### Set problem
Update the data below by replacing "checkbox" with "check box" wherever it occurs. Leave everything else unchanged.

Collected data
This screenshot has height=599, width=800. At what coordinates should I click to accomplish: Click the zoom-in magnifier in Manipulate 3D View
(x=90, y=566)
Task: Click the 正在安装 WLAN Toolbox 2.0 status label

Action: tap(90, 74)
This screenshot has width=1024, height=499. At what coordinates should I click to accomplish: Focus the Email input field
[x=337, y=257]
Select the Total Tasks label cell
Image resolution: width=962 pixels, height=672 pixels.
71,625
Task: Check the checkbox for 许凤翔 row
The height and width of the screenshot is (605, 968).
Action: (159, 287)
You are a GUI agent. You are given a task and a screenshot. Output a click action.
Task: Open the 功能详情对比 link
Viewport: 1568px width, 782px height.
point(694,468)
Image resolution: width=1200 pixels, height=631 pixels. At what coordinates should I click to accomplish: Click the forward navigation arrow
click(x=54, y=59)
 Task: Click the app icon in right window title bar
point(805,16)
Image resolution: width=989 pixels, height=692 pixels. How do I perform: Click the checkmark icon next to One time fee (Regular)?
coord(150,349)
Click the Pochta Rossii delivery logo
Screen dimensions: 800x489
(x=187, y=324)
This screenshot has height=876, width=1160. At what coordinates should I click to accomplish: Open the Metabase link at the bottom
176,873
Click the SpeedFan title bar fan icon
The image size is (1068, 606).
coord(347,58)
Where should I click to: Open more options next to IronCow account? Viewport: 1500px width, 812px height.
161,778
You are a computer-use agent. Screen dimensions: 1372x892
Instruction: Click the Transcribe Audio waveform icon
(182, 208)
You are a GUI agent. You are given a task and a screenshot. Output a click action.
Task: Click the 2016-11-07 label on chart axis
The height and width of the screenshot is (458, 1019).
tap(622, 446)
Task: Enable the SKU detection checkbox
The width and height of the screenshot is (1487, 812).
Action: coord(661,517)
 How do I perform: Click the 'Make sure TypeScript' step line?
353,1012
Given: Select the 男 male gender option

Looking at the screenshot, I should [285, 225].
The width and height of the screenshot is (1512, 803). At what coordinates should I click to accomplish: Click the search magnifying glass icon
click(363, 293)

### Solved problem
This screenshot has height=599, width=800. At what coordinates should I click to accomplish: Click the zoom-in magnifier in Manipulate 3D View
(x=90, y=566)
Task: Click the 正在安装 WLAN Toolbox 2.0 status label

Action: tap(90, 74)
This screenshot has width=1024, height=499. At what coordinates should I click to accomplish: Focus the Email input field
[x=337, y=257]
Select the Total Tasks label cell
Image resolution: width=962 pixels, height=672 pixels.
71,625
Task: Check the check box for 许凤翔 row
The height and width of the screenshot is (605, 968).
Action: (159, 287)
You are a GUI agent. You are given a task and a screenshot. Output a click action.
Task: Open the 功能详情对比 link
Viewport: 1568px width, 782px height.
point(694,468)
Image resolution: width=1200 pixels, height=631 pixels. At what coordinates should I click to accomplish: Click the forward navigation arrow
click(x=54, y=59)
 Task: Click the app icon in right window title bar
point(805,16)
Image resolution: width=989 pixels, height=692 pixels. How do I perform: Click the checkmark icon next to One time fee (Regular)?
coord(150,349)
Click the Pochta Rossii delivery logo
Screen dimensions: 800x489
(x=187, y=324)
This screenshot has height=876, width=1160. At what coordinates should I click to accomplish: Open the Metabase link at the bottom
176,873
Click the SpeedFan title bar fan icon
The image size is (1068, 606).
coord(347,58)
Where should I click to: Open more options next to IronCow account? Viewport: 1500px width, 812px height.
161,778
You are a computer-use agent. Screen dimensions: 1372x892
Instruction: Click the Transcribe Audio waveform icon
(182, 208)
You are a GUI agent. You are given a task and a screenshot. Output a click action.
Task: Click the 2016-11-07 label on chart axis
The height and width of the screenshot is (458, 1019).
tap(622, 446)
Task: Enable the SKU detection check box
The width and height of the screenshot is (1487, 812).
Action: coord(661,517)
 How do I perform: Click the 'Make sure TypeScript' step line?
353,1012
Given: Select the 男 male gender option

Looking at the screenshot, I should [285, 225].
The width and height of the screenshot is (1512, 803). At what coordinates should I click to accomplish: Click the search magnifying glass icon
click(363, 293)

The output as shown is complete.